Work request
Output exactly the lines that run from the top of the entries to the line holding "Task: Go to Radio Control settings", including both of those lines.

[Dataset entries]
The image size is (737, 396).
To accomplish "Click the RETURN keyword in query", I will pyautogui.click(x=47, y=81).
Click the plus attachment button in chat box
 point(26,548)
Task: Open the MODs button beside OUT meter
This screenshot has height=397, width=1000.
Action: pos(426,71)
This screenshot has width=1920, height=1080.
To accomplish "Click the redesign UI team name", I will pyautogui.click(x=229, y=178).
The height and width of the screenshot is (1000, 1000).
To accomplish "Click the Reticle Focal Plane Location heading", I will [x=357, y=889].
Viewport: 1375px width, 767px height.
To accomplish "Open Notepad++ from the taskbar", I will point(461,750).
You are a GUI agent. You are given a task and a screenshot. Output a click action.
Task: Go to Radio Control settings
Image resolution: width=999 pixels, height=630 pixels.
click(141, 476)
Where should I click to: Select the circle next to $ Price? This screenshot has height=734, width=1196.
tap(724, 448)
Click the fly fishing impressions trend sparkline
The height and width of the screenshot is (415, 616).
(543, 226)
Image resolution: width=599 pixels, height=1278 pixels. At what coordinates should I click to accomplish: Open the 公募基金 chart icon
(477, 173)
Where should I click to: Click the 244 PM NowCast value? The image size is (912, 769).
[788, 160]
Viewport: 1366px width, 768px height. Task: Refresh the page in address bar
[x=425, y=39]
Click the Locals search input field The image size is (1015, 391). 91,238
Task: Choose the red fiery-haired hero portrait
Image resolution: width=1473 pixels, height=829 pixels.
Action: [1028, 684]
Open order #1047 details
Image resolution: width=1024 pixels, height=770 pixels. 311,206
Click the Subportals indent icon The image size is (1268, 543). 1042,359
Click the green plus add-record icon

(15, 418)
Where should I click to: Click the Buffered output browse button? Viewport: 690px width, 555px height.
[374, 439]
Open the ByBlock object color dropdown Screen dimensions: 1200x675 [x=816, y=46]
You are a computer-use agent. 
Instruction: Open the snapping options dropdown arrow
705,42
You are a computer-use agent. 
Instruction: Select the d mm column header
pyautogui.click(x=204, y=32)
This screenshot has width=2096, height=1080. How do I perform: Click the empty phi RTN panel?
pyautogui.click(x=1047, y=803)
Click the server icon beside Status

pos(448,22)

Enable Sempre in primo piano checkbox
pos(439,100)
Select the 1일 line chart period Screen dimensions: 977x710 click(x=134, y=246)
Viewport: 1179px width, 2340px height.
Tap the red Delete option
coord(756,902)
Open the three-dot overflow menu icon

Solution to the exercise
The image size is (737, 396).
To accomplish "Click the RETURN keyword in query", I will pyautogui.click(x=47, y=81).
Click the plus attachment button in chat box
 point(26,548)
Task: Open the MODs button beside OUT meter
This screenshot has height=397, width=1000.
Action: pos(426,71)
This screenshot has width=1920, height=1080.
To accomplish "Click the redesign UI team name", I will pyautogui.click(x=229, y=178).
The height and width of the screenshot is (1000, 1000).
To accomplish "Click the Reticle Focal Plane Location heading", I will [x=357, y=889].
Viewport: 1375px width, 767px height.
To accomplish "Open Notepad++ from the taskbar", I will point(461,750).
You are a GUI agent. You are given a task and a screenshot. Output a click action.
Task: Go to Radio Control settings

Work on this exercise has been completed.